For the best texture, store the dressing separately and add the lettuce just before serving. This keeps everything fresh and prevents the bowl from becoming watery.

make these recipes next
- Fasoulia - homemade white beans in tomato sauce.
- Air fryer chicken breast.
- Tuna Kidney Bean Salad
- Halloumi Chickpea Salad
- Bean and Feta Salad
- Kidney Beans and Ground Beef Stew
other grain salad dressing recipes
These other dressing recipes also pair well with grain bowls, so make sure to try them out!
- Avocado Cilantro Lime Yogurt Dressing
- Lemon Walnut Oil Dressing
- Lemon Olive Oil Dressing
- Pesto Balsamic Dressing
- Tahini Yogurt Dressing
- Apple Cider Italian Dressing
- Strawberry Poppy Seed Dressing
- Sugar-free Balsamic Vinaigrette
Enjoy making this recipe!
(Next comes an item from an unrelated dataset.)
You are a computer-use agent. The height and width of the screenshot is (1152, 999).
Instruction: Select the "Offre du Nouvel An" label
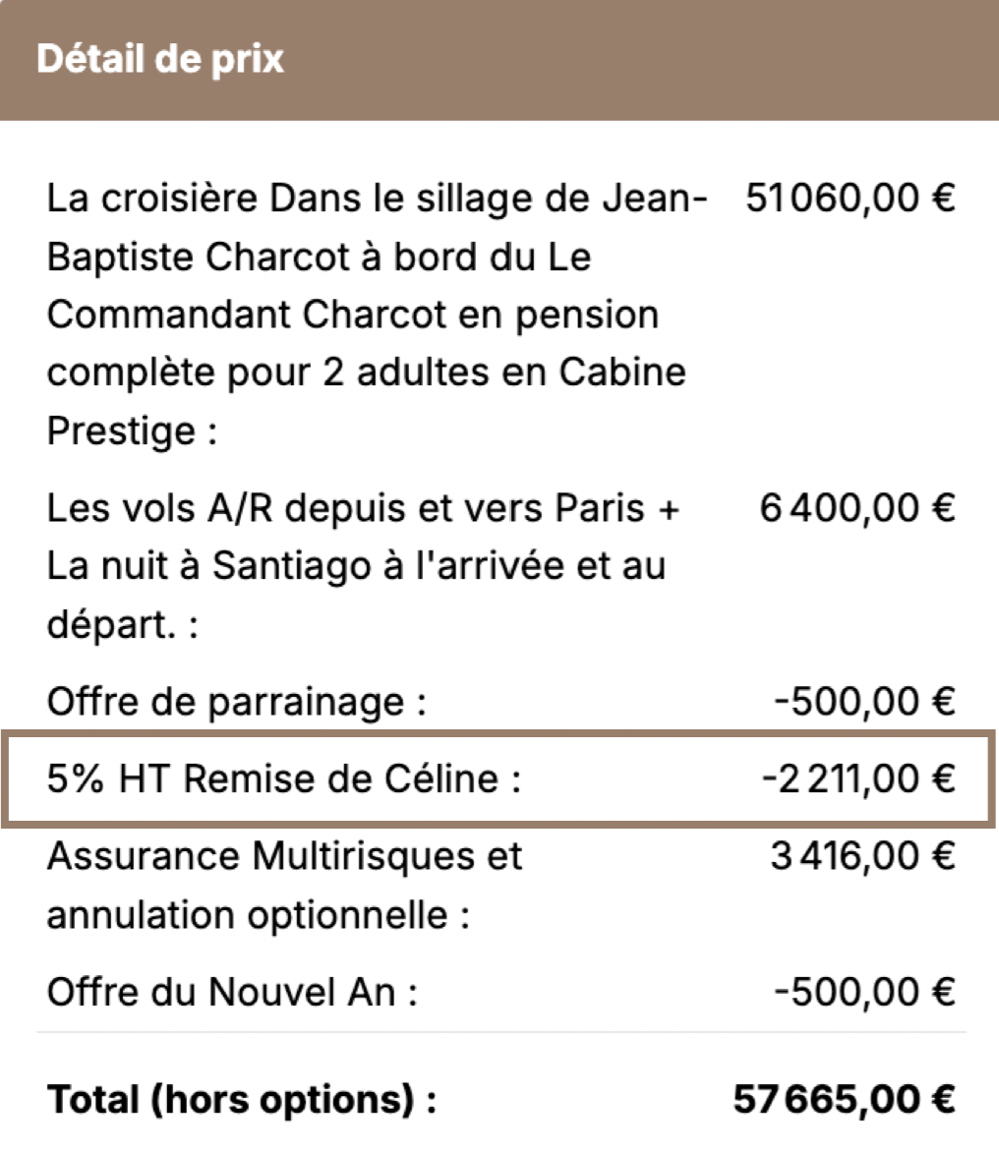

Be sure to give it a review ⭐ below! Also don't forget to subscribe to our Newsletter for more delicious recipes!
📖 Recipe

Mediterranean Chicken Grain Bowl
Ingredients
For the Bowl
- 2 chicken breasts 394 g / 14 oz, cut in half horizontally
- 3 cups cooked quinoa (from 1 cup uncooked quinoa)
- ½ cup kidney beans drained and rinsed
- 2 cups lettuce chopped
- 5 cherry tomatoes halved
- ¼ English cucumber diced
- ¼ cup sweet corn
- ¼ small onion finely sliced. You can also use marinated onion.
- 2 tablespoon olive oil for marinating and cooking
Chicken Seasoning
- ½ teaspoon cumin
- ½ teaspoon thyme
- 1 teaspoon dried parsley
- ½ teaspoon oregano
- ½ teaspoon cinnamon
- 1 teaspoon garlic powder
- ½ salt use more or less, to taste
- black pepper to taste
Lemon Yogurt Dressing
- 1 cup Greek yogurt
- 1 teaspoon black pepper
- 1 teaspoon salt
- 2 teaspoon olive oil
- 4 tablespoon lemon juice
- 2 to 4 garlic cloves minced
- 3 to 5 tablespoon water optional, to thin the dressing
Instructions
- Cook the quinoa according to the package instructions. Set aside and allow it to cool.
- Place the chicken in a bowl. Add 1 tablespoon olive oil, cumin, thyme, parsley, oregano, cinnamon, garlic powder, salt, and pepper. Toss until the chicken is evenly coated.
- Prepare the dressing by combining the Greek yogurt, black pepper, salt, olive oil, lemon juice, and garlic in a bowl. Stir until smooth. Add water if needed to reach your preferred consistency.
- Heat the remaining tablespoon of olive oil in a large pan over medium heat.
- Cook the chicken for 2½ to 3 minutes on each side, until golden or until the internal temperature reaches 67°C (153°F). If the pan feels dry, add a little more oil as needed.
- Transfer the chicken to a plate and allow it to rest for 5 minutes before slicing.
- In a large bowl, combine the lettuce, quinoa, kidney beans, tomatoes, cucumber, sweet corn, and onion.
- Top with the sliced chicken and salad dressing, then serve.
Notes
- Use more or less dressing, as preferred. Save any leftover dressing in the fridge for up to 4 days. Stir before serving.